The Boy At The Top Of The Mountain

John Boyne (Corgi, £7.99)

The author of The Boy In The Striped Pyjamas returns once more to the Nazi era, and comes up with another winner. It concerns Pierrot, the son of a French mother and a proud German who fought in the First World War. Pierrot lives in Paris, his best friend a deaf Jewish boy, until he is orphaned and goes off to live with his father’s sister, the housekeeper of a chalet in Berchtesgaden, Austria. Yes, he’s been sent to Hitler’s infamous mountain retreat, where this young boy, ignorant of politics, is both seduced and repelled by these harsh men in uniforms and their strict ideas of purity. The boy who was once bullied can’t help but see the allure of appearing important and the advantages of being on the side of the bullies. Aimed mainly, but not exclusively, at teenage readers, it’s adroitly executed, playing on our ambivalence towards the central character and raising searching questions about corruption, complicity and atonement.

Man On Fire

Stephen Kelman (Bloomsbury, £8.99)

Sixty-year-old John Lock, suffering from cancer and trapped in an unhappy marriage, has faked his own death and come to India to offer his services to BB Nayak, a man who has grown impervious to pain and undertakes extreme feats of endurance.

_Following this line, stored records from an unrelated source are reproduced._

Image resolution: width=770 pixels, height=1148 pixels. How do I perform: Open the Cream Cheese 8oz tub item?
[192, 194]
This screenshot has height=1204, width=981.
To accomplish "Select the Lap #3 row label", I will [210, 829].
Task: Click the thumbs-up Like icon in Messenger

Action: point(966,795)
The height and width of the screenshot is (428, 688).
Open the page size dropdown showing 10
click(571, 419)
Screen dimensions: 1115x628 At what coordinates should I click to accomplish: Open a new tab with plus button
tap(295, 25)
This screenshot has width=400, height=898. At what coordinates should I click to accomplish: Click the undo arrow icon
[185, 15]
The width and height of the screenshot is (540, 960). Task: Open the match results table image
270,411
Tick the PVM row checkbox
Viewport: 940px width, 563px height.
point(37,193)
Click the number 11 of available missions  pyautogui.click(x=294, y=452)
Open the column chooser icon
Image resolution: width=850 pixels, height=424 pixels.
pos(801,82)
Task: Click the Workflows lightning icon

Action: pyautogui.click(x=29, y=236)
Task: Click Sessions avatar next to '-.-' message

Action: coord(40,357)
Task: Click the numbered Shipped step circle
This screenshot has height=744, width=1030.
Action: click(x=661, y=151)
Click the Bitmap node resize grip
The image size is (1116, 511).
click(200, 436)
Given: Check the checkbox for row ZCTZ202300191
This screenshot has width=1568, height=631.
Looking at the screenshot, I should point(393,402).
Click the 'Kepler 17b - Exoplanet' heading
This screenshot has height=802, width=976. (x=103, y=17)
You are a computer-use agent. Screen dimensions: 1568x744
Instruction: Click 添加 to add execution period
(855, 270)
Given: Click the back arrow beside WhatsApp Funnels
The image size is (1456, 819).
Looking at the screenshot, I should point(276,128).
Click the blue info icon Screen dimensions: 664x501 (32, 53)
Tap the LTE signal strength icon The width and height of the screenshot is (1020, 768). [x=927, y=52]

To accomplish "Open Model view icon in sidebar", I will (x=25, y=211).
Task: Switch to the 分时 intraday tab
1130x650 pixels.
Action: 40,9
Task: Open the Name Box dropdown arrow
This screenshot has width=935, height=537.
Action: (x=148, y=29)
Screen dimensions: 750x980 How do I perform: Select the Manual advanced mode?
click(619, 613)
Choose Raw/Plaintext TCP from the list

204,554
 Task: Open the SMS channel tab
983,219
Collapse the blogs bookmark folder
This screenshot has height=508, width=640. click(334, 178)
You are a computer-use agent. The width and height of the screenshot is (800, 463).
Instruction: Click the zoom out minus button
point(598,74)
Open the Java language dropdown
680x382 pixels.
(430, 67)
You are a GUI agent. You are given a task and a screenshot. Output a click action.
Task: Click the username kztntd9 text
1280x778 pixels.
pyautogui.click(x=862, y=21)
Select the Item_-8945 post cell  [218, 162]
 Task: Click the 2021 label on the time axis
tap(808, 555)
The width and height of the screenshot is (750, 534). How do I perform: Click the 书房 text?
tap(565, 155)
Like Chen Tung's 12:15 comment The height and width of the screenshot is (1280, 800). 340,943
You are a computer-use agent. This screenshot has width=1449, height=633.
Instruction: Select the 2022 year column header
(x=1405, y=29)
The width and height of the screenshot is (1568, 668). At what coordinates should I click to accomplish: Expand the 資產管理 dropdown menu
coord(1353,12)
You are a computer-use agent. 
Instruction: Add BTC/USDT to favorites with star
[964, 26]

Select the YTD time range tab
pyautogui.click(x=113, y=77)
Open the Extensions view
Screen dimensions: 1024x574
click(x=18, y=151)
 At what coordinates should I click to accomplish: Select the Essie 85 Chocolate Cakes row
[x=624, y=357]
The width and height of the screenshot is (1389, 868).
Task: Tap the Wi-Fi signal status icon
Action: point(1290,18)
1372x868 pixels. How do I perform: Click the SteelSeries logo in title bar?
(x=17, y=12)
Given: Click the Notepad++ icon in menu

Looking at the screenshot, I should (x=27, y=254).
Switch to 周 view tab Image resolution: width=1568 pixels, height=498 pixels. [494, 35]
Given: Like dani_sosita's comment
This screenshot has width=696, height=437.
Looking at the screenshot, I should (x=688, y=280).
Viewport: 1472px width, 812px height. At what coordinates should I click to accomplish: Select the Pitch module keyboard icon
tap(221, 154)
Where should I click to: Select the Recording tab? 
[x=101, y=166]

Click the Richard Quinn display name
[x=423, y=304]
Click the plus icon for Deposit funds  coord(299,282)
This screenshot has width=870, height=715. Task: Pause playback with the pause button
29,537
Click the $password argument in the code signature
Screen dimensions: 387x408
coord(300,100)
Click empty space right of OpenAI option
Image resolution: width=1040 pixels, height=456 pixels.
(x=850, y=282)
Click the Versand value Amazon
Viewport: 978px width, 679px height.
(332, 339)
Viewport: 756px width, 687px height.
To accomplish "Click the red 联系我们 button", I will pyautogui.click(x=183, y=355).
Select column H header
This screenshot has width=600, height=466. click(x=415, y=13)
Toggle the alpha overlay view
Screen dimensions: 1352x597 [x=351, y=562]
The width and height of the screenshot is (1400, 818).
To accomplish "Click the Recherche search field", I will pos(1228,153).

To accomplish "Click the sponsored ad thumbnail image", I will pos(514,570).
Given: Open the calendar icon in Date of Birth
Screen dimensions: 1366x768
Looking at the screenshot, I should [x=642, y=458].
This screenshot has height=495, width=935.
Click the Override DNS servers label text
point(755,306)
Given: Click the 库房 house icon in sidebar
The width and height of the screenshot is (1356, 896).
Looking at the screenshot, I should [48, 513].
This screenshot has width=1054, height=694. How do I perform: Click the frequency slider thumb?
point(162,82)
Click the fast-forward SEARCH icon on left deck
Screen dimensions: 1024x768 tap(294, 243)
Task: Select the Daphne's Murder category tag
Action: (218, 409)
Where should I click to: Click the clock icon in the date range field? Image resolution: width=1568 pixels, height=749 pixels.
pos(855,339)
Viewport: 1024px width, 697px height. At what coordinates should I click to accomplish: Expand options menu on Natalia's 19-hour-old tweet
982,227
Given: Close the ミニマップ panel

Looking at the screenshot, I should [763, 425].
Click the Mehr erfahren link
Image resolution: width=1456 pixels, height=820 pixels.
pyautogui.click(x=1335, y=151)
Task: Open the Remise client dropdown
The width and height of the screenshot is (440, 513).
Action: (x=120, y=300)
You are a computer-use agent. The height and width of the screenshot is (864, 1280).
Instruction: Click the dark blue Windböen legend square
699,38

However, Lock is narrating his side of the story from a prison cell, so what can have gone amiss? Kelman knows Nayak personally, having got in touch after seeing him on TV. Plans to write a screenplay about him fell through, but their friendship resulted in this book, which is part novel and part biography. One can’t help but identify with Lock’s admiration for this unusual man, and the sense of wonder evoked in him by Nayak’s unorthodox attempts to get closer to the Almighty. A tale of friendship and spiritual yearning, in which a man seeks a meaningful end to a disappointing life, Man On Fire lives up to the standard set by Kelman’s Booker-nominated debut, Pigeon English.

A Million Years In A Day

Greg Jenner (Orion, £8.99)

Jenner is billed as the “chief nerd” on the BBC’s Horrible Histories, which means that his job is to check the factual accuracy of historical comedy sketches. In his spare time, he’s been working on this book, which follows an average person from breakfast to bedtime, explaining the origins and evolution of the everyday habits and activities we rarely stop to think about. This takes in all manner of subjects, such as bathing, measuring time and, inevitably, the history of toilets. Light-hearted but informative, it’s filled with the kind of facts that will delight fans of QI (or, going back a bit, James Burke’s Connections). Did you know, for instance, that lice have been such a persistent problem to the human race that Egyptian priests would bathe five times a day and shave off all their body hair? Or that it was once hotly debated whether men should only make telephone calls standing up, as a mark of respect?